*** Opening of Data for this exercise ***

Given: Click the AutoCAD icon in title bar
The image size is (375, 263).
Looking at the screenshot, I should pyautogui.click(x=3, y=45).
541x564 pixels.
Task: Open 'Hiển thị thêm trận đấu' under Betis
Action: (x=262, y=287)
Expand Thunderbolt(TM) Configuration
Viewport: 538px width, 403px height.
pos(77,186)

*** Close of Data for this exercise ***

Work item
Reprint the listing above. Keep every line exactly as it is.

Solution for this problem
Given: Click the AutoCAD icon in title bar
The image size is (375, 263).
Looking at the screenshot, I should pyautogui.click(x=3, y=45).
541x564 pixels.
Task: Open 'Hiển thị thêm trận đấu' under Betis
Action: (x=262, y=287)
Expand Thunderbolt(TM) Configuration
Viewport: 538px width, 403px height.
pos(77,186)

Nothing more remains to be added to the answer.